Herbie Hancock, grande figure du jazz et pratiquant du bouddhisme de Nichiren, parle de sa musique en ces termes :

Je ne me focalise pas sur la forme d'art particulière sur laquelle j'ai bâtit ma carrière. Je me concentre sur la source et le but que je cherche à atteindre à travers ma musique : la vie elle-même.
A la base de mon expression artistique, il y a l'essence de la vie. Je réalise que plus je développe ma vie, plus cela se retrouve dans ma musique. La musique exprime ce développement. Je pratique la forme artistique particulière qui est la mienne avec l'espoir que cela puisse produire chez l'auditeur une appréciation de sa propre vie. Je ne souhaite pas particulièrement que l'audience soit bluffée par ma musique, ou me mette sur un piédestal. Non, cela n'a rien à voir avec ça. J'espère que ma musique déclenchera quelque chose à l'intérieur d'eux, quelque chose qui leur fasse ressentir plus de sens, de substance, d'inspiration dans leur propre vie. Qu'ils prennent conscience de quelque chose qui existe déjà en eux.
Herbie Hancock, The Art of Life, interview du SGI-Quarterly, avril 2001.

Ce « quelque chose qui existe déjà en eux » dont parle Herbie Hancock pourrait s'assimiler, en termes bouddhiques, à la nature de bouddha inhérente à chaque être humain.

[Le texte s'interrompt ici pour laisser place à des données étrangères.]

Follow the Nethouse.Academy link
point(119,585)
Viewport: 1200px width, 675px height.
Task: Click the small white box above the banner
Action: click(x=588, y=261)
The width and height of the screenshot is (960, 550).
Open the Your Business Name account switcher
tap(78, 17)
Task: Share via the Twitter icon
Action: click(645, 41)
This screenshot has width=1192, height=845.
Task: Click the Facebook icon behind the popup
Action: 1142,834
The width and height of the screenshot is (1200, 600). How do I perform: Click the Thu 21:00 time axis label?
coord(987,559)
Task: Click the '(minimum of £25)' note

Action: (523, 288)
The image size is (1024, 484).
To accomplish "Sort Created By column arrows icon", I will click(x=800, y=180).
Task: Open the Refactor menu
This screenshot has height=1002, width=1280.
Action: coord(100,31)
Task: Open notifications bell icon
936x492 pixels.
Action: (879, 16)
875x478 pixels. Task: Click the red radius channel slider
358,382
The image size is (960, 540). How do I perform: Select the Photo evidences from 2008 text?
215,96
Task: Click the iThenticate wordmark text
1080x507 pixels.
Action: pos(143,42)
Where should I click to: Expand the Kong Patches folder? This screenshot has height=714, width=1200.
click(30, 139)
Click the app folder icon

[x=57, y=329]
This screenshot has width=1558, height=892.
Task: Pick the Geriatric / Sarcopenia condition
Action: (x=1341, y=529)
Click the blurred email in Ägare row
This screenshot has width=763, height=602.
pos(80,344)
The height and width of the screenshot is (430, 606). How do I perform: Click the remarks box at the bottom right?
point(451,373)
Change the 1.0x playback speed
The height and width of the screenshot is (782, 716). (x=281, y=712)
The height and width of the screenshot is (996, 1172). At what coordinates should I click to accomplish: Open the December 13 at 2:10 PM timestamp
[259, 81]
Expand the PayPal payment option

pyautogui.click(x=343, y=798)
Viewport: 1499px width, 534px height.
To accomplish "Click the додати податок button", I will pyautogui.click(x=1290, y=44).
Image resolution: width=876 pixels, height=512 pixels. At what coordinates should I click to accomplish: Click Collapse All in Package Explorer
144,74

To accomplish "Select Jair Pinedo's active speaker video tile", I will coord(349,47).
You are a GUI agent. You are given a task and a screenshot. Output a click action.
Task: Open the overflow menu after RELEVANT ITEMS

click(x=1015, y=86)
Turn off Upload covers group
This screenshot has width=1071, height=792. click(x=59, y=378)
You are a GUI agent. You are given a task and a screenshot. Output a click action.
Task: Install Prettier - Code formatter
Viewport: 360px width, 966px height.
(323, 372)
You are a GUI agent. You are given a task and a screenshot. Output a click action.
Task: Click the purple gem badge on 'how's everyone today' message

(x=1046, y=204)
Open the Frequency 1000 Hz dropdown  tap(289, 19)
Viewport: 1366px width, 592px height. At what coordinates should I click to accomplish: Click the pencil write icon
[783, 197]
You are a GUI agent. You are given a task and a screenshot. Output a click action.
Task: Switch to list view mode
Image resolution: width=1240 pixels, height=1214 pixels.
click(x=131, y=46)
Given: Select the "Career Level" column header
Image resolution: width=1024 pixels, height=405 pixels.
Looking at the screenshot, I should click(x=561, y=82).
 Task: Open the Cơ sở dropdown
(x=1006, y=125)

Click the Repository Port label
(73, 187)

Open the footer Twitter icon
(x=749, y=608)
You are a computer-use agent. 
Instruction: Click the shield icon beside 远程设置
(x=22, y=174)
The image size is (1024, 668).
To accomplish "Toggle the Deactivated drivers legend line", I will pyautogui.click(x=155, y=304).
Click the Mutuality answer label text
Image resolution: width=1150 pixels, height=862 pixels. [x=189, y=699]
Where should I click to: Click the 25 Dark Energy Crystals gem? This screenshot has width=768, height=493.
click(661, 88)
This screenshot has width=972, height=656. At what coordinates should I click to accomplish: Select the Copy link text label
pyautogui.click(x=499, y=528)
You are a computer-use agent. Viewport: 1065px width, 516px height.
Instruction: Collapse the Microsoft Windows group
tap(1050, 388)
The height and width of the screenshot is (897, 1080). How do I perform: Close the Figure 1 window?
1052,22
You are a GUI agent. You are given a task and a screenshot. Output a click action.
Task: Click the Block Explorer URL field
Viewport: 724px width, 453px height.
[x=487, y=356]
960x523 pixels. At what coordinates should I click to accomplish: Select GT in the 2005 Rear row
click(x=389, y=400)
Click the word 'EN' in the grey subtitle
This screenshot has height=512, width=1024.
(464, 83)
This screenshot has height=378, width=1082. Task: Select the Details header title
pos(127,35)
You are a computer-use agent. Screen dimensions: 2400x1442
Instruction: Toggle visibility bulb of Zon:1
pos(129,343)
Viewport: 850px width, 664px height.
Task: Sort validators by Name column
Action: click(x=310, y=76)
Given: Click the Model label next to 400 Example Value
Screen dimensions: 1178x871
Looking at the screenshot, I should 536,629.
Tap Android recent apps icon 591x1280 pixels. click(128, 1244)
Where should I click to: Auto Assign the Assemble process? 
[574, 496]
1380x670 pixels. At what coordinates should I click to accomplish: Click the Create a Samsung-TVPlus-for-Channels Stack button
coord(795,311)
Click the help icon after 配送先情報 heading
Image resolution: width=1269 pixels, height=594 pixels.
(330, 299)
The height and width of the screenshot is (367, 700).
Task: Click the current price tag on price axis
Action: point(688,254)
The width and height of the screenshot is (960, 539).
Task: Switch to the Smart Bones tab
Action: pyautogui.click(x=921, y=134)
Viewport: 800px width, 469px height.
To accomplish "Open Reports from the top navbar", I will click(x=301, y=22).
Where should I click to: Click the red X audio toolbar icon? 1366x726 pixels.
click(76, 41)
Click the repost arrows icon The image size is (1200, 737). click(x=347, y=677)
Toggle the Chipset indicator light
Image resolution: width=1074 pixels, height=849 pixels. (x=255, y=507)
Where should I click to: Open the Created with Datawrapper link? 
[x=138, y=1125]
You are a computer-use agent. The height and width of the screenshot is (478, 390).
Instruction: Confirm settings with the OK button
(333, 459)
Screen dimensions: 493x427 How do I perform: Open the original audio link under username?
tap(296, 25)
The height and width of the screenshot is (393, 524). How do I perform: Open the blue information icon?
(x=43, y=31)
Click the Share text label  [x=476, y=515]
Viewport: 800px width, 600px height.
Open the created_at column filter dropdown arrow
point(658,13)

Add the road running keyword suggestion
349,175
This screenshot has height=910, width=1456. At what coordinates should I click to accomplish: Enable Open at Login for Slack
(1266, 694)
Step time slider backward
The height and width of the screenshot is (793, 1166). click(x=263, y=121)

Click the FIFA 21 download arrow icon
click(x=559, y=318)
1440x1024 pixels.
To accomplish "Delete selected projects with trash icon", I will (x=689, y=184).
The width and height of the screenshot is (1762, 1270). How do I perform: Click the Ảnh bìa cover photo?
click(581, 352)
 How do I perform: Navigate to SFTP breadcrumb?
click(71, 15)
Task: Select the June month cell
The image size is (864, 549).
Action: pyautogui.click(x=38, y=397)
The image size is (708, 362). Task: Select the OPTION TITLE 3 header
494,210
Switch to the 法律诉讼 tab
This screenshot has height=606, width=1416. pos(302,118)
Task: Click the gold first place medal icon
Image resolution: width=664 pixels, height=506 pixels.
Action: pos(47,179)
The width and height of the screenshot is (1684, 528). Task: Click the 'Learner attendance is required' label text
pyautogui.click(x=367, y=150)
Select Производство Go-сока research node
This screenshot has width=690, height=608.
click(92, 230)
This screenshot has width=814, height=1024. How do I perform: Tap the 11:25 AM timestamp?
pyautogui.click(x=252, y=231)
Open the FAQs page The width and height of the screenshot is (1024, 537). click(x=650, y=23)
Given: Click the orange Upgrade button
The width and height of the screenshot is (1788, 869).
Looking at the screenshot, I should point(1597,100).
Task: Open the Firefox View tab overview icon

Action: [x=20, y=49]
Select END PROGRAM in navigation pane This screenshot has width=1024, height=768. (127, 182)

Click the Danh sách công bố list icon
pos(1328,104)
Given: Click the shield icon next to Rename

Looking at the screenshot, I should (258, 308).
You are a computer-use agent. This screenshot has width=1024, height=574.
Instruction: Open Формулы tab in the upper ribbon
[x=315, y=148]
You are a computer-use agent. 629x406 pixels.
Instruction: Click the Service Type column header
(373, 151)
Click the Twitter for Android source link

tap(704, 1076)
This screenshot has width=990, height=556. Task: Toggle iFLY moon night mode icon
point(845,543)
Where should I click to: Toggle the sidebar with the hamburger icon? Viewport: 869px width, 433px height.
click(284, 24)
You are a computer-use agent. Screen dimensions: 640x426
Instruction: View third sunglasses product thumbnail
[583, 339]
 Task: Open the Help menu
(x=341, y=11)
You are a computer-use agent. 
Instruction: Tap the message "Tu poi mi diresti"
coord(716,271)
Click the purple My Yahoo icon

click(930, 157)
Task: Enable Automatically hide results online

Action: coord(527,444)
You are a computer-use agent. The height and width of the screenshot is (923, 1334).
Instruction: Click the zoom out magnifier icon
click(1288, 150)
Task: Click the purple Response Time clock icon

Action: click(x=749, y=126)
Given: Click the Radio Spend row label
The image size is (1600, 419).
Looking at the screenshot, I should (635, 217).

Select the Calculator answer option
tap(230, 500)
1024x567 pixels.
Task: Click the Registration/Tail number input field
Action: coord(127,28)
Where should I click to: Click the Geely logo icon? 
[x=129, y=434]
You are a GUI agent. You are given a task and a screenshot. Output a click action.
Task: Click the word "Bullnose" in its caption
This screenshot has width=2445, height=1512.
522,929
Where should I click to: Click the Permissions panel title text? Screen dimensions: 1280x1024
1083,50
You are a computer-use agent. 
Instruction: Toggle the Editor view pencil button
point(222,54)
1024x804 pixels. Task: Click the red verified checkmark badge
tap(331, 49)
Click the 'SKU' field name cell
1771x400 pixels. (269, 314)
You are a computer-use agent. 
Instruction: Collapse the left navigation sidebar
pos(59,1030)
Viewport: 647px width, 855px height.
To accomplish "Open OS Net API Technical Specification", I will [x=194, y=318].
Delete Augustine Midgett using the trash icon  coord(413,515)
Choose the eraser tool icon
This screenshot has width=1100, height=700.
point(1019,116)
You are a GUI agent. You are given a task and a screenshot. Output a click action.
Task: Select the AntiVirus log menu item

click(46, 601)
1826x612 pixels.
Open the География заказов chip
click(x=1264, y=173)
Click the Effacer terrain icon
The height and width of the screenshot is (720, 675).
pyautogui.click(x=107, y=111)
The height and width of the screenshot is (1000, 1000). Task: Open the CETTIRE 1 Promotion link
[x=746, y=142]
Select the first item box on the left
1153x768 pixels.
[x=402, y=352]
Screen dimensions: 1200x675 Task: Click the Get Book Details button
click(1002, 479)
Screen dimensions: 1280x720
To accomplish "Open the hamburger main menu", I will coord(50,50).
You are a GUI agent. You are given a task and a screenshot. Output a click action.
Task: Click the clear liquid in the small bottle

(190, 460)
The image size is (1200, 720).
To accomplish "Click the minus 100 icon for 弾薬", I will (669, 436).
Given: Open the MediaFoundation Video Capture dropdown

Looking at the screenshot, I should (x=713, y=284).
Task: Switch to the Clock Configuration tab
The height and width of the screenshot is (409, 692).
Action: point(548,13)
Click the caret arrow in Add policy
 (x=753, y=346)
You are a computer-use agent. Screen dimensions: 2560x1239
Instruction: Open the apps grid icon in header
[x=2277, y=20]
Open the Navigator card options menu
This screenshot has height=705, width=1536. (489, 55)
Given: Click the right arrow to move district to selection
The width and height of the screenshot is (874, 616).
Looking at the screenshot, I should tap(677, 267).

Le but du bouddhisme, comme celui de la musique qui s'en inspire, est de nous y éveiller.

Extrait audio 5 | Auung San Suu Kiy - Herbie Hancock, Wayne Shorter, Dave Holland, Brian Blade :


Galerie :

  • Musiciens dépeints sur une fresque murale, Mogao, cave n°2. [© Dunhaung Academy]
  • Feitian, musicien céleste. Détail d'une fresque murale, Mogao, cave n°285. [© Dunhaung Academy]
  • La fanfare Fifres et Tambours de la SGI-Brésil, Banda Nova Era Kotekitai, lors d'un festival culturel. [DR]
  • Jeunesse de la SGI-USA lors d'un festival culturel en 2010. [DR]
  • Herbie Hancock et Wayne Shorter, lors d'un concert d'hommage à Miles Davis en 2013 à Los Angeles. [DR]

  • 1. Parmi ces instruments, on peut citer : cornes, conques, cornemuses, flûtes, biwa (sorte de luth à manche court), cithares (jouée avec les doigts ou avec un archet), luths à plusieurs cordes, harpes, cymbales, gongs et tambours.
  • 2. Récit tiré de La Sagesse du Sûtra du Lotus, vol. 2, Acep édition 2015, p. 564 et suivantes.